The task — Please explain, in one to three sentences, why the passage on carrying and being carried says leaders must create a work climate where every caregiver is held, valued, and supported.

Passage provided —

Carrying and Being Carried
There is always reciprocity between carrying and being carried, first as an interweaving of identities. As a caregiver I build the child's identity, but the child also builds mine, participates in my being-with. Moreover, there's a reciprocity in my ability to carry and nurture others' identities inside me, which is directly tied to whether I feel carried by someone myself. If I believe no one holds me inside them, I need to build walls and ropes and rigid structures of thought and feeling to keep me standing. You can see at once the people who don't feel held by anyone.
Finally, there's a reciprocity created by the workplace itself. Caring for the children entrusted to us requires a workplace that is peaceful and that cares for its staff. Those who lead our organizations have a fundamental responsibility: to create a work climate where every person, every caregiver, is held, valued, and supported. The caregiver who carries the children and their parents inside himself needs leaders who are attentive, who offer the most peaceful and affirming work environment possible. That's it: "Carrying inside yourself the well-being of your staff." This is the foundation that creates a favorable climate for taking care of the children and families entrusted to us. Being held inside by someone—what a gift. Being held inside by someone: that's the message the people we care for expect from us. Because perhaps this is what wonder really is: that we don't belong only to ourselves. Our lives, our very identities grow inside us and also grow inside others. We can say we are made of others. And that is what makes us all, every single one of us, so full of infinity.

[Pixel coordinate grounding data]
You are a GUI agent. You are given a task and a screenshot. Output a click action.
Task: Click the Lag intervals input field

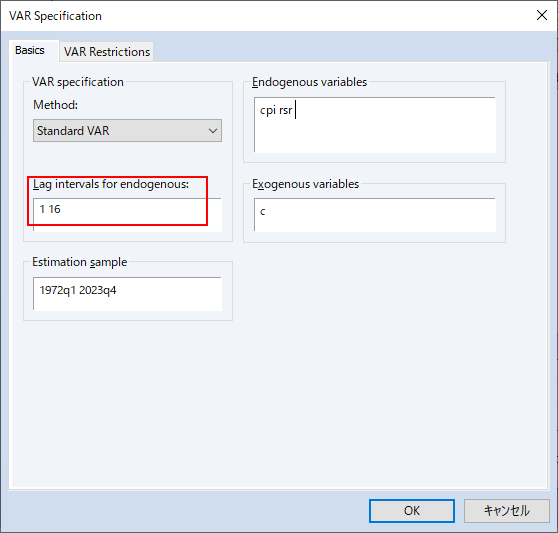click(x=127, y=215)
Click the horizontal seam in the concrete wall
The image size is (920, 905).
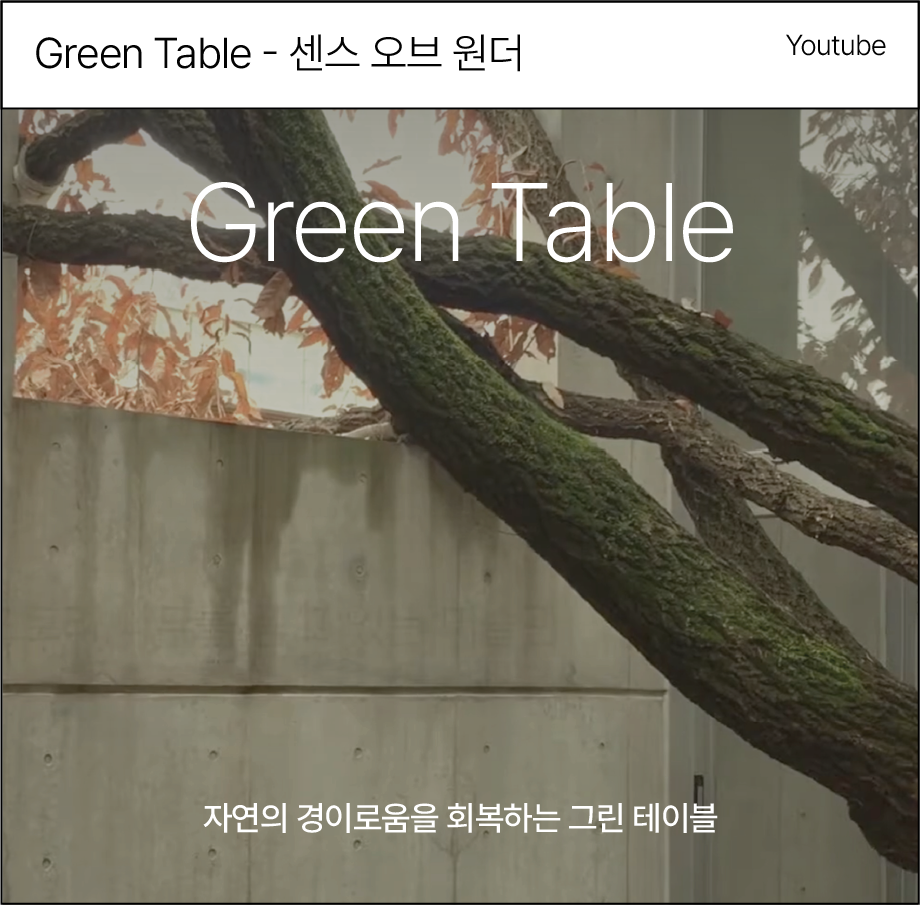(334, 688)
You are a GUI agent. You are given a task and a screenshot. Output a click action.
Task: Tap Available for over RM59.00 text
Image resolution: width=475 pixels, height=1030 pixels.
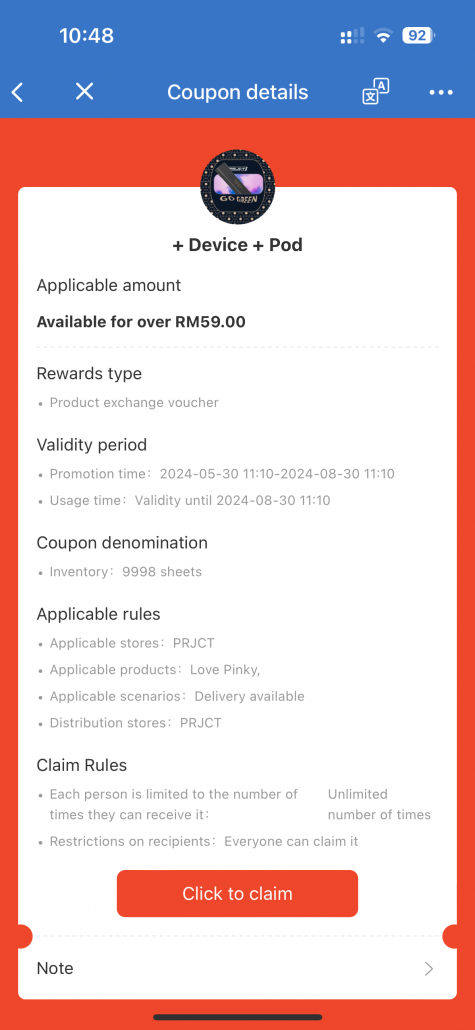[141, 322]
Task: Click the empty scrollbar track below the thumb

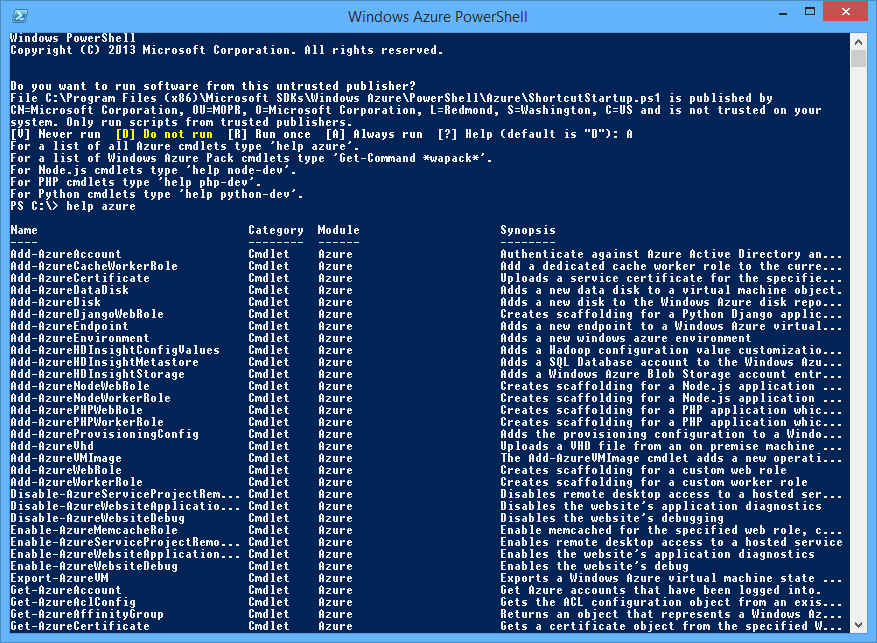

Answer space — Caring for the children entrusted to caregivers requires a peaceful workplace that cares for its staff. Caregivers who carry children and parents inside themselves need attentive leaders and an affirming environment. Carrying the staff's well-being is the foundation for a favorable climate in which to care for those children and families.